Six years before the Operation Barbarossa, Georgi Dimitrov, the general secretary of the Communist International, in his famous address to its seventh world congress on August 2, 1935, had reminded those present that since the 6th congress itself, it was getting clear that “…in a more developed form, fascist tendencies and the germs of a fascist movement are to be found everywhere.” It is true that fascism takes different cover for each of the country where it takes roots.

There are countries where there had been a great following for the fascist forces among the masses of petty bourgeoisie. There are also countries where fascism has hardly any mass base and within the fascist forces too there are contradictions. In such a situation, fascism does not immediately dare to abolish the Parliament. It allows for some time the bourgeois parties and social democratic parties to have at least a pretence of democratic status. Slowly it unleashes its reign of terror against the groups and the rival parties.

Fascism is not a form of state power, “standing above both classes, bourgeoisie and the proletariat. It is not a power of the petty bourgeoisie over finance capital,” said Dimitrov.

It is the dictatorship of the extreme rightwing reactionary sections of finance capital itself. It acts in the interest of those imperialists that command the richest sections of the country and also the world. But it presents itself as the promoter of the suffering nations. It approaches the masses with an alluring appeal. In Germany, it said, “Our stand is not the welfare of the individual, but of the masses.”In Italy, it said, “Our state is not for the capitalists. It is for the corporate”. In Japan it was “For Japan, without exploitation.”

It was a world struck by severe depression as a consequence of deep imperialist crisis. A section among them opted for fascist onslaught to come out of the recession and the glut. Hitler had come to power in Germany in 1933. His main onslaught was against Soviet Union. He moved ahead to take control of the economic, military infrastructure and establish his puppet regimes in European countries, such as in Austria, Hungary, Poland, Holland, Denmark, Finland, France among others.

It was in fact spread in almost entire western and eastern parts of Europe that he had bombed into debris.
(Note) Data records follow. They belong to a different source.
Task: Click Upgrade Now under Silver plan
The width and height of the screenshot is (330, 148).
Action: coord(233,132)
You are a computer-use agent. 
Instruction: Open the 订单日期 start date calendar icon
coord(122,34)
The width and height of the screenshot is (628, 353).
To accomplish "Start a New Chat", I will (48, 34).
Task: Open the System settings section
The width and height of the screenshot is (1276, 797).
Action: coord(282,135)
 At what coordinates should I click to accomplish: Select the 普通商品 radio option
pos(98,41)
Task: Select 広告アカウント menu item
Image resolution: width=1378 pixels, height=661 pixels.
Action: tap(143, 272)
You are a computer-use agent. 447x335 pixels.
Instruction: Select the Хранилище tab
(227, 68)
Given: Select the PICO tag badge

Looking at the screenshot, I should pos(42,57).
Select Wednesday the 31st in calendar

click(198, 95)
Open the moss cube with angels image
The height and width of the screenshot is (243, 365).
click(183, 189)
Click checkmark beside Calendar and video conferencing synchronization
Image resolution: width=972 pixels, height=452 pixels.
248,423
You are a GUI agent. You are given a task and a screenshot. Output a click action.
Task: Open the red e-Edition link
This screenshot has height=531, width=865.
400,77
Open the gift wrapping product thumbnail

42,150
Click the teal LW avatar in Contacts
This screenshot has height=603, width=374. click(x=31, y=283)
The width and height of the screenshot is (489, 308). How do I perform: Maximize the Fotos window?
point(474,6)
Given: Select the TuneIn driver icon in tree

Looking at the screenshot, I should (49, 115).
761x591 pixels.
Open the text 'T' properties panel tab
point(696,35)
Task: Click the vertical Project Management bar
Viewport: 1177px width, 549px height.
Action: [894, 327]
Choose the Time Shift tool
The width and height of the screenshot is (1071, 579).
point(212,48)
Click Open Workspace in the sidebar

The Second World War started on September 1, 1939, and by this time Hitler had taken over many countries as he moved forward. He had surrounded Soviet Union with all these military bases and after only with the preparations thus made, he attacked Soviet Union on June 22, 1941, along with support from Mussolini in Italy and the forces of occupied countries. It was the largest military invasion in history spreading over more than four thousand kms of ‘war front’ with 5.5 million troops, supported by aircraft and tanks. Aim was to crush Soviet Union within weeks.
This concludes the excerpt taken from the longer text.